LAZARI GP LTD V JERVIS 
Another court decision in May 2012 was better news for landlords and confirms that the courts will be prepared to grant the right to forfeit the lease, in certain cases where the administrators refuse to give consent to the landlord retaking possession. The Re Atlantic Computers principle still has application and, in this case, the administrators failed to demonstrate that forfeiture of the lease by the landlord would be detrimental to the purpose of the administration. The administrators sold the business of the company on a pre-pack basis and gave a licence to the buyer to occupy the premises of the business pending the landlord granting a formal consent to the assignment of the lease. The landlord had found a new tenant for the premises at a higher rent and also argued that the buyer of the business in occupation had an insufficient covenant entitling the landlord to refuse consent to the proposed assignment.

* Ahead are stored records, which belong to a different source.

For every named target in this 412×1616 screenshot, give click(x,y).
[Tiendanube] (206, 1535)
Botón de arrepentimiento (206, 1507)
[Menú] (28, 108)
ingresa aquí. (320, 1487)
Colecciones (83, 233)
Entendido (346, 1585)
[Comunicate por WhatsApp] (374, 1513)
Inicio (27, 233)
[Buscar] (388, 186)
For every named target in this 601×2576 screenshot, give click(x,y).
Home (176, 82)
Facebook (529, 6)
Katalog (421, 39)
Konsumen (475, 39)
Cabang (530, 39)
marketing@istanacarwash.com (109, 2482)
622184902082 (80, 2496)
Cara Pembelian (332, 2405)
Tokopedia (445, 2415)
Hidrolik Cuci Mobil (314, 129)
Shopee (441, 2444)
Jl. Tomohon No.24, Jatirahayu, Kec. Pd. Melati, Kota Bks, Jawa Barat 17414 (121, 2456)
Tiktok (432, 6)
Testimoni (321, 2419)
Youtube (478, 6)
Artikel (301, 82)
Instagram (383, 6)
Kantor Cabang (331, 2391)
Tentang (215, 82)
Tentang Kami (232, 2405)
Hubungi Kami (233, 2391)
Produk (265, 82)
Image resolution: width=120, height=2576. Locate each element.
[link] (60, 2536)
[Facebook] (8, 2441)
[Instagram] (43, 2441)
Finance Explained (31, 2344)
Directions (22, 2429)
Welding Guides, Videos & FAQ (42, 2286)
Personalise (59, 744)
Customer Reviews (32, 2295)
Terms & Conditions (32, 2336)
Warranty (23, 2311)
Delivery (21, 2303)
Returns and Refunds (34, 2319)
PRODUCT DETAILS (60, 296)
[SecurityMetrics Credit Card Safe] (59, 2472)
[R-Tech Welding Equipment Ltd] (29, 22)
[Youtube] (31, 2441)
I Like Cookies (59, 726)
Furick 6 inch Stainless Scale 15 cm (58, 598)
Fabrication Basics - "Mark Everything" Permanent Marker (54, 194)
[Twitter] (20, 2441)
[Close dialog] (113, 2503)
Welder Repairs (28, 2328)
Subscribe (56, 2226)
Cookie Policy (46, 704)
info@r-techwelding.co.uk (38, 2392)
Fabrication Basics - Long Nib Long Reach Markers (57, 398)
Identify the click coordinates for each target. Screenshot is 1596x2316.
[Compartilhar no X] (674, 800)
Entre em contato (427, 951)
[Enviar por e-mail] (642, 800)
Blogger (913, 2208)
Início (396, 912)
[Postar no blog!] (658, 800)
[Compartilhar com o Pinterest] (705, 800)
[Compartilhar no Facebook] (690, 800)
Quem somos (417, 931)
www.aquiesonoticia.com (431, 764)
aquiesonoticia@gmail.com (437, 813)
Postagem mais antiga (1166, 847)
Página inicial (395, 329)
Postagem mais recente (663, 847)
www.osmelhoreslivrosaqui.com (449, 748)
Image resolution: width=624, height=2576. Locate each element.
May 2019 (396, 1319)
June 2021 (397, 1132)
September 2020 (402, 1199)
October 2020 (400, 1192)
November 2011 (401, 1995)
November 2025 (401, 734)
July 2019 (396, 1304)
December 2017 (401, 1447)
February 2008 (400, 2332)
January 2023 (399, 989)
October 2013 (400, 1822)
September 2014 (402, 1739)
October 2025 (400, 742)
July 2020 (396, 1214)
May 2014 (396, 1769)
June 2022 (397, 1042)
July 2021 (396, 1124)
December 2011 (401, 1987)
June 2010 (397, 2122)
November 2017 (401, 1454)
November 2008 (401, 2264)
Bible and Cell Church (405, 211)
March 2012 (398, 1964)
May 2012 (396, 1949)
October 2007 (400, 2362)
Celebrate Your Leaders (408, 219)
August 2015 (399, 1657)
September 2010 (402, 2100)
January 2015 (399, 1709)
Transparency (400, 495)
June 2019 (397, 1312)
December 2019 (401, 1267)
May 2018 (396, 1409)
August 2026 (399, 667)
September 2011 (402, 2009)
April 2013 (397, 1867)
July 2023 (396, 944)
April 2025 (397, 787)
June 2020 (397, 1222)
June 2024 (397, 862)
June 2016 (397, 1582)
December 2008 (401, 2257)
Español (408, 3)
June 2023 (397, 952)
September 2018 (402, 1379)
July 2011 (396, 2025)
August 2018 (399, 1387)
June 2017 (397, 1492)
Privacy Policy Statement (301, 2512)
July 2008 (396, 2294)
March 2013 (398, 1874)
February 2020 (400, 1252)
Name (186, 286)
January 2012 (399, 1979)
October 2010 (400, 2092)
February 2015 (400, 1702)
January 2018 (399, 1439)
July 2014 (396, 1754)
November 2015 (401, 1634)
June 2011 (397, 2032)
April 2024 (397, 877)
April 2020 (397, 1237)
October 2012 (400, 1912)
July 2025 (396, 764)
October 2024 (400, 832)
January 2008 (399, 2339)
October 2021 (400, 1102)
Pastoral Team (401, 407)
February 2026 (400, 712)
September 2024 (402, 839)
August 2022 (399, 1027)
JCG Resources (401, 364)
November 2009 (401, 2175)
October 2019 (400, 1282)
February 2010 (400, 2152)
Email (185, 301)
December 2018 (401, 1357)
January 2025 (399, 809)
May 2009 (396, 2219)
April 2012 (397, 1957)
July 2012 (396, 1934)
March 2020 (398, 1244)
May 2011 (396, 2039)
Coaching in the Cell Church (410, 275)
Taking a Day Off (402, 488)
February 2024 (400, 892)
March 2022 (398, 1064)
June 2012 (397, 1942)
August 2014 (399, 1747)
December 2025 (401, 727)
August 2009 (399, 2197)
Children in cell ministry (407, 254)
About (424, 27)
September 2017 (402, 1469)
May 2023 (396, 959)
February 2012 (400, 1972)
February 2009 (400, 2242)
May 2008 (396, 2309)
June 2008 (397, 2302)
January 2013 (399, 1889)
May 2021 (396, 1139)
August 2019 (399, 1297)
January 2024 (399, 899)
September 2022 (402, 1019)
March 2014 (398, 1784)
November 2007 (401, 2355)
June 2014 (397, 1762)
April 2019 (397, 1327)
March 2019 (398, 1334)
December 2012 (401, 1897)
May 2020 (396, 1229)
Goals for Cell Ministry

The Court accepted the landlord’s evidence that the buyer’s covenant was insufficient and, given the lack of evidence that the purpose of the administration would be adversely affected, the Court ordered that the landlord could re-enter the premises.
The outcome in this case was different from Innovate Logistics Ltd (in administration) v Sunberry Peoperties Ltd, in which the Court of Appeal refused to give the landlord permission to forfeit the lease. The reason was that in Sunberry, the buyers of the business of the administration company were collecting book debts for the benefit of the administration creditors and needed to operate from the premises to be able to do so effectively.
The logic of Goldacre and Luminar suits neither administrators nor landlords. The Luminar decision means that landlords can lose out entirely on the majority of a quarter’s rent as a result of the deliberate timing of the appointment of the administrators to take place the day after the rent falls due. If the administration continues beyond the next quarterly rent day, the administrators will have to pay the full quarter’s rent even if they intend to vacate the premises within a short period. They also have to pay the full rent under the lease even when occupying only part of the premises.
The law in relation to the wider issue of expenses in liquidation and administration is currently in disarray, although it is understood that the Supreme Court may give a ruling on aspects of that wider issue when deciding the Nortel pension case set for hearing shortly. The narrower point regarding rent in administration is unsatisfactory. It can be prejudicial to both landlords and administrators, in comparison to the flexible approach under Re Atlantic Computers. However, it has not gone unnoticed that the Court of Appeal in Sunberry in 2008 applied the flexible approach, ordering the administrators to pay rent on an apportioned basis for the period of their occupation. Apparently, the judges in Goldacre and Luminar considered that they were not bound to follow the Sunberrydecision, albeit for sound legal reasons. Two things are clear – the Goldacre/Luminar approach is unsatisfactory and the law in this area is crying out for legislative reform.
- Under paragraph 74 of Schedule B1 to The Insolvency Act 1986.